- [Material to process]
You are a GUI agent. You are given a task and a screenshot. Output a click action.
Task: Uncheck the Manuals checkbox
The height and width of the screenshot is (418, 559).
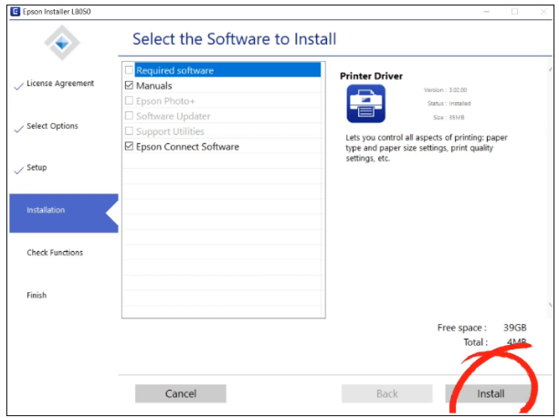129,86
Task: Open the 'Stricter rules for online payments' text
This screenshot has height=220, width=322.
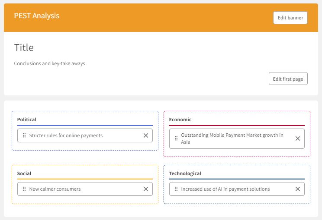Action: click(x=66, y=135)
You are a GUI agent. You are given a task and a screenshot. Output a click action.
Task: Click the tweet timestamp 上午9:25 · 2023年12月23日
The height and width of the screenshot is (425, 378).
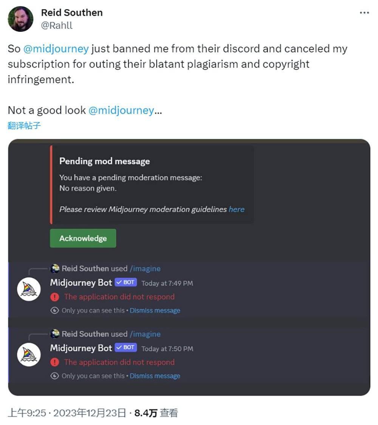pos(67,413)
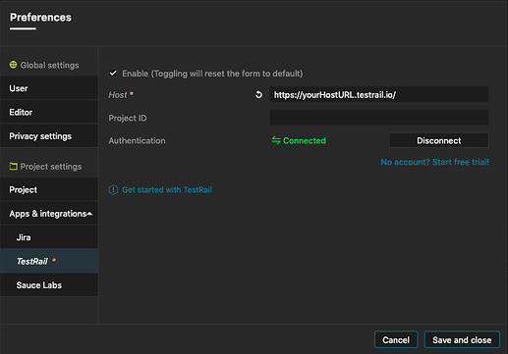Click into the Project ID input field
The image size is (508, 354).
click(x=379, y=118)
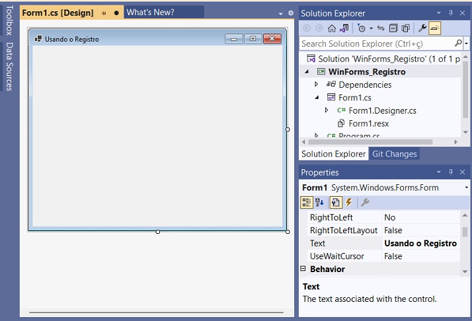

- [Exercise] Reproduce the data above word for word, line by line, omitting every picture.

- [Result of this task]
You are a GUI agent. You are given a task and a screenshot. Output a click action.
Task: Uncheck the Manuals checkbox
The height and width of the screenshot is (418, 559).
129,86
Task: Open the 'Stricter rules for online payments' text
This screenshot has height=220, width=322.
Action: click(x=66, y=135)
You are a GUI agent. You are given a task and a screenshot. Output a click action.
Task: Click the tweet timestamp 上午9:25 · 2023年12月23日
The height and width of the screenshot is (425, 378).
pos(67,413)
Click into the Project ID input field
The image size is (508, 354).
click(x=379, y=118)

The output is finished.